Flooding of Biblical Proportions - How We Make it Worse

Flooding of Biblical Proportions - How We Make it Worse
Carol A. Hoernlein P.E.
9/22/2013
Updated:
9/22/2013

As a stormwater engineer I always feel strong emotions when the news turns to flood disasters anywhere in the world.  As we wait for the latest severe Typhoon named Usagi to approach Hong Kong and watch the cleanup in Colorado, my thoughts turn to flooding and how we exacerbate the damage.

This past week Colorado – which had just faced devastating wildfires and drought not two years ago, faced an event similar in rainfall to what Hurricane Irene dumped onto New England and NJ a year before Superstorm Sandy. Even NJ had rarely seen 14 inches of rain in one day before Irene hit.  Colorado is now dealing with the effects of a storm, like Vermont did, with no ocean anywhere in sight.  Most folks don’t realize that in a hurricane, most damage occurs not from the water rising from the ocean,  although in Sandy it was devastating, but  from water falling from the sky.    A ”weak” storm can stall in one place dumping many inches of rain before moving on. The surge can be devastating, but the rain can turn deadly as it makes the rivers swell.

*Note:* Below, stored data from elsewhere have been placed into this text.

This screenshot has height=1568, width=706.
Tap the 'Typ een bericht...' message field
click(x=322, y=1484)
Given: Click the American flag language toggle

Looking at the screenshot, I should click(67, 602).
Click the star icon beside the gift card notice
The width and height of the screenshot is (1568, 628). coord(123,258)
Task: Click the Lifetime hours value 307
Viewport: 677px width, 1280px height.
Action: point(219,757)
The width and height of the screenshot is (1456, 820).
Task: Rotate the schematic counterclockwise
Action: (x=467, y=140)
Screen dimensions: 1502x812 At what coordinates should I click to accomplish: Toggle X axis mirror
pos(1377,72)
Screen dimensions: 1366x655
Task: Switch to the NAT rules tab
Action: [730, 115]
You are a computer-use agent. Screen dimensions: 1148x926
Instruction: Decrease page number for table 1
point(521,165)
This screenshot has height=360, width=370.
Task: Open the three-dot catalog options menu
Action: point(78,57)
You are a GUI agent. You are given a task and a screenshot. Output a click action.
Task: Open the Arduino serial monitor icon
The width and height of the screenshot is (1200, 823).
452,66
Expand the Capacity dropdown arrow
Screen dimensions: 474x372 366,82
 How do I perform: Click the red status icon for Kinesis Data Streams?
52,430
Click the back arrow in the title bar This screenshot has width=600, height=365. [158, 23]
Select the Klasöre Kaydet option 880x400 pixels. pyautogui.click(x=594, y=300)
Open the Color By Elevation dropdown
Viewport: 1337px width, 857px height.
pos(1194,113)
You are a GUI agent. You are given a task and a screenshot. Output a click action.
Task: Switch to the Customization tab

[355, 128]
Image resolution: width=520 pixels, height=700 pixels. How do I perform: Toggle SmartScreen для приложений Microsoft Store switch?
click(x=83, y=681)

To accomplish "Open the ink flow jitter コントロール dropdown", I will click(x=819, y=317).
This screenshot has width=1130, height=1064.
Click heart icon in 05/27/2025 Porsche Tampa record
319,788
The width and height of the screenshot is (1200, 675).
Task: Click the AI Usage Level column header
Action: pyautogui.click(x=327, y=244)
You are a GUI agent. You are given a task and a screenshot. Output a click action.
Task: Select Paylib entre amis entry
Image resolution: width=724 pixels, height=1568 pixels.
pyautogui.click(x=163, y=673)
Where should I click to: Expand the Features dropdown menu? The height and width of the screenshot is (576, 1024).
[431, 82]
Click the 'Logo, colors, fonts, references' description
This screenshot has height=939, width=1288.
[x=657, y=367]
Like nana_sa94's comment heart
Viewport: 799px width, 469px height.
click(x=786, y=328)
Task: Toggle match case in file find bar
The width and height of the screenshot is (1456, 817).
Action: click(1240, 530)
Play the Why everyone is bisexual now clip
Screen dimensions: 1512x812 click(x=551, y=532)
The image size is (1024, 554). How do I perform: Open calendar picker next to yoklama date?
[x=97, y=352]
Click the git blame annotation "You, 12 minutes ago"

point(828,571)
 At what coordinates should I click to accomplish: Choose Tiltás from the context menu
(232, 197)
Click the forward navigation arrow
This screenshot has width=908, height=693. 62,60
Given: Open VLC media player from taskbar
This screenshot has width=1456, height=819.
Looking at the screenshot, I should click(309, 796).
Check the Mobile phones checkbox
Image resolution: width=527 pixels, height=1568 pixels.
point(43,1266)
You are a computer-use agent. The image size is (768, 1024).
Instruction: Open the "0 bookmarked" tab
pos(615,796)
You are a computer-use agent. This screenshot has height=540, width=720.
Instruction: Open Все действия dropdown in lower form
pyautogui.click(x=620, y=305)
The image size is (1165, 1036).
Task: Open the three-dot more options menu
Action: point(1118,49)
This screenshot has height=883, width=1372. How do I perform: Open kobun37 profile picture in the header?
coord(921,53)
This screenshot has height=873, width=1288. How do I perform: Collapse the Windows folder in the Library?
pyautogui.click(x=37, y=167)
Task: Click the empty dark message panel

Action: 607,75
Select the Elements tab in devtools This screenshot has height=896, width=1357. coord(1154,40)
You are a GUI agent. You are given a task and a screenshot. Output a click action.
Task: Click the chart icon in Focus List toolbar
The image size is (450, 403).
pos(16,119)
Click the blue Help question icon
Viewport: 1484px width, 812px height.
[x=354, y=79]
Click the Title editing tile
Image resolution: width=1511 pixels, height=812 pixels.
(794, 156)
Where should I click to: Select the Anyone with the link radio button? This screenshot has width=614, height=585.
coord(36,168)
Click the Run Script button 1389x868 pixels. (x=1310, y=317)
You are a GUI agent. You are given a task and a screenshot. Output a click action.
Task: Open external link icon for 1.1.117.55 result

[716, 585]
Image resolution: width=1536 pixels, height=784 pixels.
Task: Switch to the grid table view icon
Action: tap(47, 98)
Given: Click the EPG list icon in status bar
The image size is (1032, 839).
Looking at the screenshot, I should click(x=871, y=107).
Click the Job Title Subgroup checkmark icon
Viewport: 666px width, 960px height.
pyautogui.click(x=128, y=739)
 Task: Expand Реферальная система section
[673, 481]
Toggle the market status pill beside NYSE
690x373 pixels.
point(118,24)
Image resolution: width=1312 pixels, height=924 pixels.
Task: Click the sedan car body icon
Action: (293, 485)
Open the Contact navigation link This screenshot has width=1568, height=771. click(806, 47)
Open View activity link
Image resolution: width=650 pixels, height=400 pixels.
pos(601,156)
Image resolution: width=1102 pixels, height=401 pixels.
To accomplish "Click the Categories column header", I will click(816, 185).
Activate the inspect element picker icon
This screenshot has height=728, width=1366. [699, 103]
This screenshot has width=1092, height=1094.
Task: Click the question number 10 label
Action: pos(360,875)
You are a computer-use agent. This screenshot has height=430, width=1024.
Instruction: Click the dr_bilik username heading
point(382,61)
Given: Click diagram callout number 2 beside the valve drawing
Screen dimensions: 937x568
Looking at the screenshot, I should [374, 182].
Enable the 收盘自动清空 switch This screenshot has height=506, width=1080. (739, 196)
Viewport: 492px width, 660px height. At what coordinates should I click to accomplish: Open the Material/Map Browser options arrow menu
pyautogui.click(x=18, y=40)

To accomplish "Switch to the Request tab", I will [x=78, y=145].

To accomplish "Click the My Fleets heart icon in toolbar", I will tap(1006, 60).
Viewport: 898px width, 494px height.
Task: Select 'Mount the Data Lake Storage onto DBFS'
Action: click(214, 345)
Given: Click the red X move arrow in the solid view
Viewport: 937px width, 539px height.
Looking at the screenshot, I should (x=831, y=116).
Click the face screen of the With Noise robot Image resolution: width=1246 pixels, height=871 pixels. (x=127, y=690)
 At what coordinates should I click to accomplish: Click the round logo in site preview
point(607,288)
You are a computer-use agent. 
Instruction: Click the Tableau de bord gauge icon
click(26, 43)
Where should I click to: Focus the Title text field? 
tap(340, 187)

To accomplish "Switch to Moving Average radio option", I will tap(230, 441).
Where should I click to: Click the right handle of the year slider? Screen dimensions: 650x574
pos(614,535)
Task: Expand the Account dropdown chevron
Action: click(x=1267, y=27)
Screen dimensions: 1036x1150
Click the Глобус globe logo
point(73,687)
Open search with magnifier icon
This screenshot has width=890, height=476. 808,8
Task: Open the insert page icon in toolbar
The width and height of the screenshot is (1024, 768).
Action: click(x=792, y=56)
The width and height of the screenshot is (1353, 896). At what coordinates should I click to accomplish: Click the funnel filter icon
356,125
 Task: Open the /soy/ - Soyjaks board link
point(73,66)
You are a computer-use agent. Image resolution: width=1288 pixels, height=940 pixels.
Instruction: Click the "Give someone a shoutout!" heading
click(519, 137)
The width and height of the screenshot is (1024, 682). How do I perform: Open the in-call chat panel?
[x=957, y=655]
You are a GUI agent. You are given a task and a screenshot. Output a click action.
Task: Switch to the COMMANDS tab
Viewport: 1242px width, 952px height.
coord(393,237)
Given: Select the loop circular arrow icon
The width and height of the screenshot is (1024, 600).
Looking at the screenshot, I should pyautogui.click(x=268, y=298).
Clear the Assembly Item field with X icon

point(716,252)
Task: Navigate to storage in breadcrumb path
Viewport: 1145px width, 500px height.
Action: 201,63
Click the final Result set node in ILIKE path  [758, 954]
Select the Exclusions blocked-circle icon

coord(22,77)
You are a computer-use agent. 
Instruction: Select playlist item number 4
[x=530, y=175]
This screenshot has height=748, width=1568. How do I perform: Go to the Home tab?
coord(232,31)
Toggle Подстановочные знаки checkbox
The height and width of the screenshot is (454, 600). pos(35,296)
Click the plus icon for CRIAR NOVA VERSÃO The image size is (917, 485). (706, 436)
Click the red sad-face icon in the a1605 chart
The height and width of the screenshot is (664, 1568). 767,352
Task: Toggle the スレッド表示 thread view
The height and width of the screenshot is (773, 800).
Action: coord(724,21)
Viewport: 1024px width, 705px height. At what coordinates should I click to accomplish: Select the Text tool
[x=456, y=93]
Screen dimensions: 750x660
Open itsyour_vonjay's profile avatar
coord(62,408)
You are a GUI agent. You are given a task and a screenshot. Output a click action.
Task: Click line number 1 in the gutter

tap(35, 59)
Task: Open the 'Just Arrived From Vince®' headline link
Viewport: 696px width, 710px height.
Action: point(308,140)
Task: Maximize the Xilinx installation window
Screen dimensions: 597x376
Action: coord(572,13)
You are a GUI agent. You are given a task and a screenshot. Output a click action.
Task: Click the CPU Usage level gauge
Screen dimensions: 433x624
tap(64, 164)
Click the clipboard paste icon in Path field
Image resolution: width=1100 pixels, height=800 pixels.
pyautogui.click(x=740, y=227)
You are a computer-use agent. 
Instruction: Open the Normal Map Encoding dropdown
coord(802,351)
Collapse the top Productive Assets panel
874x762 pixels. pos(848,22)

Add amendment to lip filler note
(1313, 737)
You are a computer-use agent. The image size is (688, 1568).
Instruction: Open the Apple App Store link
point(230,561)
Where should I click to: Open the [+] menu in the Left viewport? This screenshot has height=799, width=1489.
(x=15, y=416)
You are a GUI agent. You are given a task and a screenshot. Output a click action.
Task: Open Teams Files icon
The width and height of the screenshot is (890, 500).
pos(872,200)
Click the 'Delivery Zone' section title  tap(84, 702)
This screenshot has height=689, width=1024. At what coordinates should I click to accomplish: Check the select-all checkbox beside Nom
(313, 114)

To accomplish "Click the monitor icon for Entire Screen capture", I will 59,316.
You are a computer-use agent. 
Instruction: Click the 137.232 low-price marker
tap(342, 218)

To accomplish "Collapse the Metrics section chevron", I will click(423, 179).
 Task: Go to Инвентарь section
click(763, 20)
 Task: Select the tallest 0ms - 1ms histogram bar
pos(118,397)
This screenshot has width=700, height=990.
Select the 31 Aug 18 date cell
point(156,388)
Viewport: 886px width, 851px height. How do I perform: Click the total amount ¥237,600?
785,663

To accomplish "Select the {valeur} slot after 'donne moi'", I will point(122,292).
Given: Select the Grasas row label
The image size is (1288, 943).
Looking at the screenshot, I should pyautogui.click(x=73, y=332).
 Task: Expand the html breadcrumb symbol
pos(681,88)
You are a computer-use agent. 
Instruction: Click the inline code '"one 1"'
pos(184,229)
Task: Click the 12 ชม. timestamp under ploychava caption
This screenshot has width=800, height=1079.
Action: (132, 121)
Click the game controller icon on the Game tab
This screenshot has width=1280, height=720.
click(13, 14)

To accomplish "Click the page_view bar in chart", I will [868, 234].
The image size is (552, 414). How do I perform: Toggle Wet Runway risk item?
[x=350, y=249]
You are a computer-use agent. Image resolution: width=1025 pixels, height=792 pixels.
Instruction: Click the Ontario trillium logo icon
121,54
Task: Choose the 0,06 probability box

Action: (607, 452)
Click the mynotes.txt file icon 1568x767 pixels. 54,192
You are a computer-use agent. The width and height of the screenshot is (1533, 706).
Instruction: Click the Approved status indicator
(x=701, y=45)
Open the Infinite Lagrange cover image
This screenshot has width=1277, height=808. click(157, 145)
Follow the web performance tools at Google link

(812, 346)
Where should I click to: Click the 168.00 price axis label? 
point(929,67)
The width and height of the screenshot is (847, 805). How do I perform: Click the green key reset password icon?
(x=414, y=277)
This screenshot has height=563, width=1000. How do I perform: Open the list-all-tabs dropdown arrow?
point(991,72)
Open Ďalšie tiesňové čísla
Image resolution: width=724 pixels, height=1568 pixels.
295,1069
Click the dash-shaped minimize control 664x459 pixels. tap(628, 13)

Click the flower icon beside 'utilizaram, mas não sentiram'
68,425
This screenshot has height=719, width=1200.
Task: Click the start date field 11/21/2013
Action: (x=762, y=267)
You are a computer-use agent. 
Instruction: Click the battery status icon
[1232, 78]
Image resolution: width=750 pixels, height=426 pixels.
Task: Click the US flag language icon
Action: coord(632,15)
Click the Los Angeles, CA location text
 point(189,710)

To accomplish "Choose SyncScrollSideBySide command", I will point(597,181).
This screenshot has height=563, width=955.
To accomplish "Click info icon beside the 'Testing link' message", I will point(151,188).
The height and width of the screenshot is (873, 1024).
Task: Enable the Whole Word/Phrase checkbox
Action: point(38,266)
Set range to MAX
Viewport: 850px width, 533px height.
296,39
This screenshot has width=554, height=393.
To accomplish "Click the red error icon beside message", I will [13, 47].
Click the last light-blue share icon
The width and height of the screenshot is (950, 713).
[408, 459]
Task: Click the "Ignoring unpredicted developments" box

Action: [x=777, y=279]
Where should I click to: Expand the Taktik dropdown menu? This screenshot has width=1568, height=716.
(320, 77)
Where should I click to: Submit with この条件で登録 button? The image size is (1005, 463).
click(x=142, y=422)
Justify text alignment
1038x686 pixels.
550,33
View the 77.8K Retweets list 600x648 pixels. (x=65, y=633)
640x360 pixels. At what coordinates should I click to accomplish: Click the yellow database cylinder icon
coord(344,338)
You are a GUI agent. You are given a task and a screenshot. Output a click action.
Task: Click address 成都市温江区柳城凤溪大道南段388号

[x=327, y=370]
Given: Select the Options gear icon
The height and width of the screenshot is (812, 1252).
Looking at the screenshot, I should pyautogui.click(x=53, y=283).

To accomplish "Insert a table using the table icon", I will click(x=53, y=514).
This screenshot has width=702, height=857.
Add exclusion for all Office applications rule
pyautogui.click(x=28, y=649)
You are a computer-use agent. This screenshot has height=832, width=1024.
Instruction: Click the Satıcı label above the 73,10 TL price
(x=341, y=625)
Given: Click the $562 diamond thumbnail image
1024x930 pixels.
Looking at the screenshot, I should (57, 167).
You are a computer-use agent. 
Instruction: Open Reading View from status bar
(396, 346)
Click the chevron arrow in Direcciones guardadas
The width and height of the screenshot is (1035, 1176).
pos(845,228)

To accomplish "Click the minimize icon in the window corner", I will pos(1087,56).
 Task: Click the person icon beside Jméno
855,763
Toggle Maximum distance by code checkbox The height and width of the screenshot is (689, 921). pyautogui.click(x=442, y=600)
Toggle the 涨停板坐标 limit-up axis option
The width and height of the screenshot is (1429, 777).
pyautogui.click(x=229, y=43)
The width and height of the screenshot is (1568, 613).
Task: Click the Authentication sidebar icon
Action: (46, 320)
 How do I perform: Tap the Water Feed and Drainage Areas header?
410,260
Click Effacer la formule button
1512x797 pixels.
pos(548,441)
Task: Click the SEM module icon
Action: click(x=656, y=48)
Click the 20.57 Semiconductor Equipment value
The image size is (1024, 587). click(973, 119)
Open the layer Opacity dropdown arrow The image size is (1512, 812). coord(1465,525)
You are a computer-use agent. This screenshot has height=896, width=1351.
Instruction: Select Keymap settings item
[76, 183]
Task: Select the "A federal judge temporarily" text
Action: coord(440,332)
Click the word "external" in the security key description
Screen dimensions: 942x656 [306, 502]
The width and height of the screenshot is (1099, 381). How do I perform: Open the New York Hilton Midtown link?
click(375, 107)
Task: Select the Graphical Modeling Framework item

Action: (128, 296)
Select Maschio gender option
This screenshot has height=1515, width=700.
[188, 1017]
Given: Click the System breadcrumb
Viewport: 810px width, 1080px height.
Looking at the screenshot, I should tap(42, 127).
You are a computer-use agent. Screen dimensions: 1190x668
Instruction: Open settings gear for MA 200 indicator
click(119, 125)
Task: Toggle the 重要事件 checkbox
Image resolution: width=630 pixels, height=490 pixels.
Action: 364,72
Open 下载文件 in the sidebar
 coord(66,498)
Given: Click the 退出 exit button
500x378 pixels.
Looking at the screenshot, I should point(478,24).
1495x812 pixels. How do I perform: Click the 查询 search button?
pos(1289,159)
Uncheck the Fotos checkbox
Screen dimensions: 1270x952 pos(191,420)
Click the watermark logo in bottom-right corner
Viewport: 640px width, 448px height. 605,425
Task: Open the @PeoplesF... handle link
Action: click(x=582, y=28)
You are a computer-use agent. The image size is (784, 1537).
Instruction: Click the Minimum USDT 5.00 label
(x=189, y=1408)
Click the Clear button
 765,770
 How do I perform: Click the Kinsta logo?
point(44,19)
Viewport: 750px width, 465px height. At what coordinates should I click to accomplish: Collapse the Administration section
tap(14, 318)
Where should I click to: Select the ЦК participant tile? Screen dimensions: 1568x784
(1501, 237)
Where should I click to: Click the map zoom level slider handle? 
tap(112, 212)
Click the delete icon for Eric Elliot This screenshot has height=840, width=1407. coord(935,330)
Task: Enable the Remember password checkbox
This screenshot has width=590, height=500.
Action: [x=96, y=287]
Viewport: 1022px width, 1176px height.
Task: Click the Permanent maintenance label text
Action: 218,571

The devastating nature of the Colorado storms was made worse by manmade laws of the state.  Water rights laws in Colorado make it illegal for a homeowner to have a rain barrel to collect stormwater.  Residents are not allowed to detain runoff in any way unless they have a permit.  In contrast, New Jersey stormwater retention (seeping into the ground) called recharge or stormwater detention (slowing it down ) is a required part of construction plans. Low Impact Design is the latest in stormwater management. 

Engineers used to think it was wise to get runoff  to the nearest creek as soon as possible, making manmade straight concrete channels to do it – but that put downstream neighbors in peril of a rapidly rising waterway.  We learned only recently the best way to prevent major flooding is to keep natural water hydrology as close to natural as possible.  Keep the stormwater close to where it falls as long as you can.  Let it seep slowly and recharge into the ground.  Keep those windy bends in the river. Keep swales and river edges vegetated, to slow down the water while still clearing downed trees that block flow.  Un-pipe waterways to give them room.  Return the hydrology to what was there before you built anything.  The lakes and rivers and aquifers will naturally recharge as the water moves underground to the nearest spring, or waterway. 

As Colorado has been built up, just like all over the world, laws have not kept pace with the new reality of over-development.  In NJ, we still have work ahead of us, but when we have flash floods ALL of the runoff does not wind up in the creek at once.  Water rights laws in Colorado and Western states were designed for dry conditions and very little development, where not having enough water was usually the case. But when a storm can dump as much rain on Boulder as it can in Newark, we have a serious, deadly problem.

What we have been doing for centuries is no longer working in a crowded, overdeveloped, impervious world.  We are discovering that a decentralized approach works best in stormwater management as a tiny rivulet is easier to deal with than a raging river.  As a bonus, the counterintuitive argument for doing it this way is that stormwater management prepares us for inevitable periods of drought.  We are preventing flooding while filling our aquifers at the same time.

Our love affair with drilling is also costing us – in terms of forested cover loss and new impervious sources of runoff – like well drilling pads and hard packed roads from heavy truck traffic.   I haven’t even addressed the contribution of fossil fuel to a warmer world and more severe storms. The untold story of the Colorado floods are that natural gas drilling areas in the flood plain are exposing Colorado residents downstream to the toxic spills of fracking fluid as well as leaking oil tanks damaged by the floods.  Pollution always goes hand in hand with flooding and erosion.  Colorado is no exception.  They now have to deal with mud, and toxic fracking fluid and oil as well.  That is another human contribution to the epic misery.

When the rain falling from the sky does not care who owns it as it sweeps your home off its foundation, the concept of water rights and drilling rights, need to take a back seat to protecting the lives and property of everyone.

 

 

 

Carol Hoernlein is a licensed Water Resources Civil Engineer practicing in Northern NJ. In 2007, she became known statewide in N.J. as an elected official/political blogger by raising awareness of N.J. political corruption not being covered by the local press. Before switching careers, Ms. Hoernlein studied Food Science and Agricultural Engineering at Rutgers and worked as a Research & Development food process engineer.